## Фрагмент текста
↓↓↓
Время ограниченно. Историческая задача, решение которой предстоит обладателю того, что Единственно Правильно, и к тому же наделенному политической властью: уничтожение зла — противной стороны — и утверждение и охрана Блага для человечества. Право победит и благословенное государство возникнет. Поэтому в Давос-Дорфе иудео-католик и коммунист вызывает на Дуэль своего противника-гуманиста. Политика должна освободить человечество, и кто против нас… Оправдывает ли бесконечное земное счастье — идеальное государство! — принесение человеческих жертв?
Да! — с полной убежденностью отвечают политизированные умы. «Нужно быть реалистами. Без борьбы и жертв ничего не выйдет. Подумайте о том, какова цель!»
«Нет!» — сказал Иван Карамазов. Высшая гармония не стоит слезинки невинного замученного ребенка.
↑↑↑
## Задание 1
Каким словом ответил Иван Карамазов, согласно фрагменту, и чего, по этому ответу, не стоит высшая гармония?

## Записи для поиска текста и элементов
↓↓↓
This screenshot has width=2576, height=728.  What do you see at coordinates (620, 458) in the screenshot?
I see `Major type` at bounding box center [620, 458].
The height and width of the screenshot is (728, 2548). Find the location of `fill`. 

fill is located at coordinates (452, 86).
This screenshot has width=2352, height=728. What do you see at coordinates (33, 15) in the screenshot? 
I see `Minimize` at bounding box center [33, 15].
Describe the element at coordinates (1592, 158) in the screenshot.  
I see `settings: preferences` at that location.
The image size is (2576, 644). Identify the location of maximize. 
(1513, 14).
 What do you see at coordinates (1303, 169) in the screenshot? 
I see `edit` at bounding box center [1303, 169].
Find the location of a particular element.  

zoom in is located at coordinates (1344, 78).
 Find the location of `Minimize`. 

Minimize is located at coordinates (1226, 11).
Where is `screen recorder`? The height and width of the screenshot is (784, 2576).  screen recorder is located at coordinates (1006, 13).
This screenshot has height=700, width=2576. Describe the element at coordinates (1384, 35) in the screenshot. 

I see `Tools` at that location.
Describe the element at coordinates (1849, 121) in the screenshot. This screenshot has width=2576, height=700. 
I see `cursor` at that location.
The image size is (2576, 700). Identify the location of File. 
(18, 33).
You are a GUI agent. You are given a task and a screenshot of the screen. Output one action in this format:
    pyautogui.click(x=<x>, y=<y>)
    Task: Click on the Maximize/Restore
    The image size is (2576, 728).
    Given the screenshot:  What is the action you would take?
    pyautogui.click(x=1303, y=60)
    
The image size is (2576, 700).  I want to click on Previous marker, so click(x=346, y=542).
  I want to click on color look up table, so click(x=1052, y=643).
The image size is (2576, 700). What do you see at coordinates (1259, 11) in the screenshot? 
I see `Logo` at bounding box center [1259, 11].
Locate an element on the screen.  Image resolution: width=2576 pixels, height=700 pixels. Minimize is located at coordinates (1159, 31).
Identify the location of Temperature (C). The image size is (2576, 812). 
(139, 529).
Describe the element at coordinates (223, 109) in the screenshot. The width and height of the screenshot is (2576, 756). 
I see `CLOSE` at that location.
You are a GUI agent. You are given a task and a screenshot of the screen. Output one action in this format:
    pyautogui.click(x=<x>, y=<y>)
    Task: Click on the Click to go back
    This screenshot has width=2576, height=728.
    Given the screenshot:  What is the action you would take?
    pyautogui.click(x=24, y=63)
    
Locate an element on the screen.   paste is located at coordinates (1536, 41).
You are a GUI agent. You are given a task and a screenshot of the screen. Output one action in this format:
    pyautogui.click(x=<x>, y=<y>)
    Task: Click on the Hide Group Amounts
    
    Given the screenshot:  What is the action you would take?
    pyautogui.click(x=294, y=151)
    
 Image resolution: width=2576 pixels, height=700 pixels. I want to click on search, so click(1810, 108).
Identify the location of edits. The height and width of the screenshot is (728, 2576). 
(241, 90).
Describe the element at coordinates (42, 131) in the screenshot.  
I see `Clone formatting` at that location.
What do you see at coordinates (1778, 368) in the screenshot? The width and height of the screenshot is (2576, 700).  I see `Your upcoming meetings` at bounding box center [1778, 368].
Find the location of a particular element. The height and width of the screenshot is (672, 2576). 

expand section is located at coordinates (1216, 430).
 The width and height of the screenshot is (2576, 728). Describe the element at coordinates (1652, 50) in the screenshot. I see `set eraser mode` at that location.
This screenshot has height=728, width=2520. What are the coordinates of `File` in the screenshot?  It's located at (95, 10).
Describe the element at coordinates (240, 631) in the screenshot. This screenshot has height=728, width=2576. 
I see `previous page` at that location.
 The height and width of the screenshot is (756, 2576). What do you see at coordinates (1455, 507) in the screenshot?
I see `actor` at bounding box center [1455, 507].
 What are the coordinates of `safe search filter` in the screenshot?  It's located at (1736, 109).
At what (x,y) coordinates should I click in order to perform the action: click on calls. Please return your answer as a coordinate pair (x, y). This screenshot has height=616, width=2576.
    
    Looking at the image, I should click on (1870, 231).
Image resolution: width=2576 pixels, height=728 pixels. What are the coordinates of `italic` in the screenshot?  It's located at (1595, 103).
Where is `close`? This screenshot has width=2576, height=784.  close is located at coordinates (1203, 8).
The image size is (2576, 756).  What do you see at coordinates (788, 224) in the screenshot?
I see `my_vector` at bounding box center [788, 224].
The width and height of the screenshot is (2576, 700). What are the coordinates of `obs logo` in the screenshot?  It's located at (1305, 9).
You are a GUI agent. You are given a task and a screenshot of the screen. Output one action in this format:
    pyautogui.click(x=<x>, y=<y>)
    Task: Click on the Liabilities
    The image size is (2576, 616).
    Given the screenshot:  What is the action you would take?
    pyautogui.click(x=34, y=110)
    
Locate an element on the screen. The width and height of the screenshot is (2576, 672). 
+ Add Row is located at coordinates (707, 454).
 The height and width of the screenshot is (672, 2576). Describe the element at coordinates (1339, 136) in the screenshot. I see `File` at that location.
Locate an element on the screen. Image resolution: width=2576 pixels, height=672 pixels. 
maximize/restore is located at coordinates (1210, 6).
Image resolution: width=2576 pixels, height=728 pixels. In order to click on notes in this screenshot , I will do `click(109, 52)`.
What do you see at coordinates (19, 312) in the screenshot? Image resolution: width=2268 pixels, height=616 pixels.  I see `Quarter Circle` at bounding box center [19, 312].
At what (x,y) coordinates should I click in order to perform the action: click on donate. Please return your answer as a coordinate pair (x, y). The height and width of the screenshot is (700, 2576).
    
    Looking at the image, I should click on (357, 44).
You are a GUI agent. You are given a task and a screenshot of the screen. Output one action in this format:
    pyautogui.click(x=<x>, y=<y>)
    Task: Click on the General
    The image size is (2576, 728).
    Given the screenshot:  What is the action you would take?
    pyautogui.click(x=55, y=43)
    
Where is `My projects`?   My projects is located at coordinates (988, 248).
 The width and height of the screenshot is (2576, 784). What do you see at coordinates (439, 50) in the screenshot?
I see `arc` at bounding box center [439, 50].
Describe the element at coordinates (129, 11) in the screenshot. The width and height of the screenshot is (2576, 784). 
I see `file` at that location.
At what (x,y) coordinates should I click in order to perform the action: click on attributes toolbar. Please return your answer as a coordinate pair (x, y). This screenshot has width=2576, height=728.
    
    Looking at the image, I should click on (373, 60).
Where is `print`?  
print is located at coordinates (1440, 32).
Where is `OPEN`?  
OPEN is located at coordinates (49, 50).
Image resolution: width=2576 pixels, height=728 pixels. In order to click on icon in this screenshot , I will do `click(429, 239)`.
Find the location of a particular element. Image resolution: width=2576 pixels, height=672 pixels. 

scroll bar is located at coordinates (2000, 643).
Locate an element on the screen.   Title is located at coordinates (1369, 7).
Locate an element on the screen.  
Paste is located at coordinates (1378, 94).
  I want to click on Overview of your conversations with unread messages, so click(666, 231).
↑↑↑
## Задание 2
Подсчитайте строки записей, в которых встречается слово «Please», с учетом регистра. В ответе укажите только число.

## Полный ответ 1
Иван Карамазов ответил «Нет!»: высшая гармония не стоит слезинки невинного замученного ребенка.

## Полный ответ 2
3